▶ [Work task]: Each record below needs to be copied out exactly as it stands.

=== Data extract ===

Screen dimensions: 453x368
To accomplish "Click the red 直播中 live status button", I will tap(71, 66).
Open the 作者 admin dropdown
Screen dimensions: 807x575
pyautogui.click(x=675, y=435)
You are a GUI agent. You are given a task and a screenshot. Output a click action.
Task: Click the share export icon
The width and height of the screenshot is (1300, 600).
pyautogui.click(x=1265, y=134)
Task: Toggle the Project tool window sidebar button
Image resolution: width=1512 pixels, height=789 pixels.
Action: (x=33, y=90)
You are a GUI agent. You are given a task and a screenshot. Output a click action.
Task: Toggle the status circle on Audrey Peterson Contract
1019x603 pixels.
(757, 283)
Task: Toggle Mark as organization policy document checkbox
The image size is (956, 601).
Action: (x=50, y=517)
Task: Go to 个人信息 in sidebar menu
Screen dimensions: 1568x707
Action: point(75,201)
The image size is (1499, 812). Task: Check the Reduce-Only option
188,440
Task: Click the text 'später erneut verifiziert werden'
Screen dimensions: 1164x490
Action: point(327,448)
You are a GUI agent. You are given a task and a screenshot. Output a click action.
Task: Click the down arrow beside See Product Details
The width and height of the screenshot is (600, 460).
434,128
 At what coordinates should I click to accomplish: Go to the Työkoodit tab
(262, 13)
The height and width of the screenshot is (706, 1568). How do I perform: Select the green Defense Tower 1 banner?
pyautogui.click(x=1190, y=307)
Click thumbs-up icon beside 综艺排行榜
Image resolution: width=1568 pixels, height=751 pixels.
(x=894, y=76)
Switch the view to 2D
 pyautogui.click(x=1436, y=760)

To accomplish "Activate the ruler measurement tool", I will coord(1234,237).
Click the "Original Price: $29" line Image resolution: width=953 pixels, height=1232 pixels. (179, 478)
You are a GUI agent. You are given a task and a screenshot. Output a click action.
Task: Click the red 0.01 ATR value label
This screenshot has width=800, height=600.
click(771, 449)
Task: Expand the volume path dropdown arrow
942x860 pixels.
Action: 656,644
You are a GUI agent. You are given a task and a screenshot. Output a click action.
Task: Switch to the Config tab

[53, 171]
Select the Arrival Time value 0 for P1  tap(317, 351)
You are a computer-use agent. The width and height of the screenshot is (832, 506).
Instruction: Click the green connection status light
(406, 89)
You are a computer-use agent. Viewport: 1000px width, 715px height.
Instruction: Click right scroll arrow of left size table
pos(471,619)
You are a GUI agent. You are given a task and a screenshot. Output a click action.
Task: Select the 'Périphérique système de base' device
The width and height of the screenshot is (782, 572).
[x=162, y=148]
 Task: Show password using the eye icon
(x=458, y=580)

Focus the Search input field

===

▶ [Task output]:
Screen dimensions: 453x368
To accomplish "Click the red 直播中 live status button", I will tap(71, 66).
Open the 作者 admin dropdown
Screen dimensions: 807x575
pyautogui.click(x=675, y=435)
You are a GUI agent. You are given a task and a screenshot. Output a click action.
Task: Click the share export icon
The width and height of the screenshot is (1300, 600).
pyautogui.click(x=1265, y=134)
Task: Toggle the Project tool window sidebar button
Image resolution: width=1512 pixels, height=789 pixels.
Action: (x=33, y=90)
You are a GUI agent. You are given a task and a screenshot. Output a click action.
Task: Toggle the status circle on Audrey Peterson Contract
1019x603 pixels.
(757, 283)
Task: Toggle Mark as organization policy document checkbox
The image size is (956, 601).
Action: (x=50, y=517)
Task: Go to 个人信息 in sidebar menu
Screen dimensions: 1568x707
Action: point(75,201)
The image size is (1499, 812). Task: Check the Reduce-Only option
188,440
Task: Click the text 'später erneut verifiziert werden'
Screen dimensions: 1164x490
Action: point(327,448)
You are a GUI agent. You are given a task and a screenshot. Output a click action.
Task: Click the down arrow beside See Product Details
The width and height of the screenshot is (600, 460).
434,128
 At what coordinates should I click to accomplish: Go to the Työkoodit tab
(262, 13)
The height and width of the screenshot is (706, 1568). How do I perform: Select the green Defense Tower 1 banner?
pyautogui.click(x=1190, y=307)
Click thumbs-up icon beside 综艺排行榜
Image resolution: width=1568 pixels, height=751 pixels.
(x=894, y=76)
Switch the view to 2D
 pyautogui.click(x=1436, y=760)

To accomplish "Activate the ruler measurement tool", I will coord(1234,237).
Click the "Original Price: $29" line Image resolution: width=953 pixels, height=1232 pixels. (179, 478)
You are a GUI agent. You are given a task and a screenshot. Output a click action.
Task: Click the red 0.01 ATR value label
This screenshot has width=800, height=600.
click(771, 449)
Task: Expand the volume path dropdown arrow
942x860 pixels.
Action: 656,644
You are a GUI agent. You are given a task and a screenshot. Output a click action.
Task: Switch to the Config tab

[53, 171]
Select the Arrival Time value 0 for P1  tap(317, 351)
You are a computer-use agent. The width and height of the screenshot is (832, 506).
Instruction: Click the green connection status light
(406, 89)
You are a computer-use agent. Viewport: 1000px width, 715px height.
Instruction: Click right scroll arrow of left size table
pos(471,619)
You are a GUI agent. You are given a task and a screenshot. Output a click action.
Task: Select the 'Périphérique système de base' device
The width and height of the screenshot is (782, 572).
[x=162, y=148]
 Task: Show password using the eye icon
(x=458, y=580)

Focus the Search input field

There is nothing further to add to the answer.